Idaho school teachers who earned $38.8 million in merit-pay bonuses last year under the now-repealed “Students Come First” school reform laws still must be paid those bonuses for their work last school year, according to an Idaho Attorney General's opinion released today by state Superintendent of Schools Tom Luna. “This is very good news,” Luna said. “I've been trying to do pay for performance since I was elected in '06.”
But Luna had raised questions about whether the repeal of the laws on Nov. 6 might stop the state's ability to make the payments for last year, which were scheduled to go out to school districts on Nov. 15. The legal opinion, signed by Deputy Attorney General Andrew J. Snook, found that the effective date of the repeal of the law is Nov. 21, when Idaho Secretary of State Ben Ysursa will convene the board of canvassers to certify the election results, after which Gov. Butch Otter will issue a formal proclamation. “Furthermore, the operative events that gave rise to teachers or administrators qualifying for Pay for Performance bonuses all occurred during the 2011-2012 school year,” the opinion said.
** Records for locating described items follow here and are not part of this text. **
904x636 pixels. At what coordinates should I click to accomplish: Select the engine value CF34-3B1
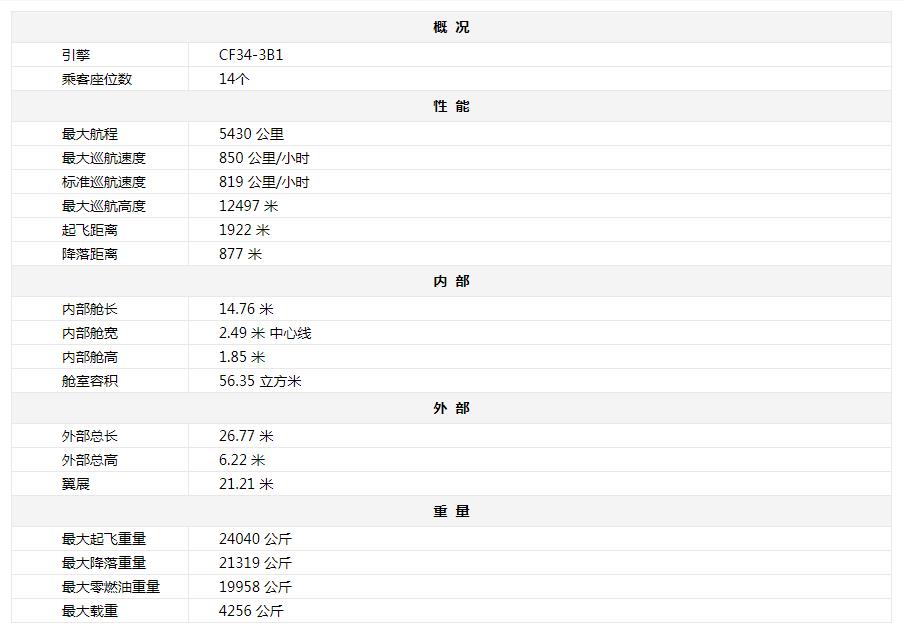pyautogui.click(x=251, y=55)
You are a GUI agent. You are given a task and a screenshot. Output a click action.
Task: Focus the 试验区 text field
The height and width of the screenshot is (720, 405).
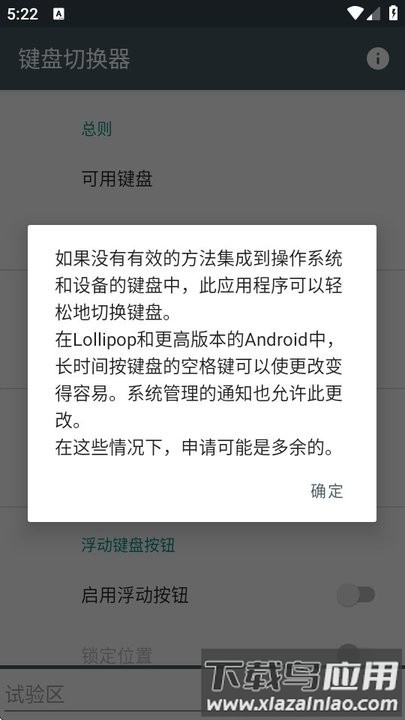point(101,693)
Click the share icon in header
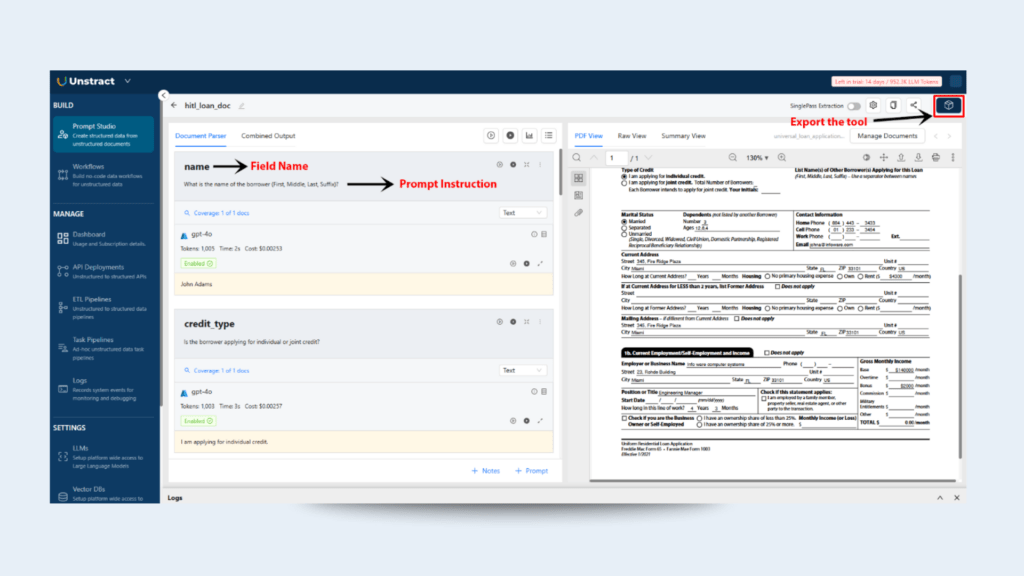 [913, 105]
Therefore, the law's provision that school districts can make the payments to teachers up to Dec. 15, 2012, still stands, as it's “merely ministerial” acts that occur between last school year and that date to get the payments made.
Voters overwhelmingly rejected all three referenda on the Nov. 6 ballot regarding the “Students Come First” laws, repealing all three laws. Proposition 2 was the merit-pay bonus plan.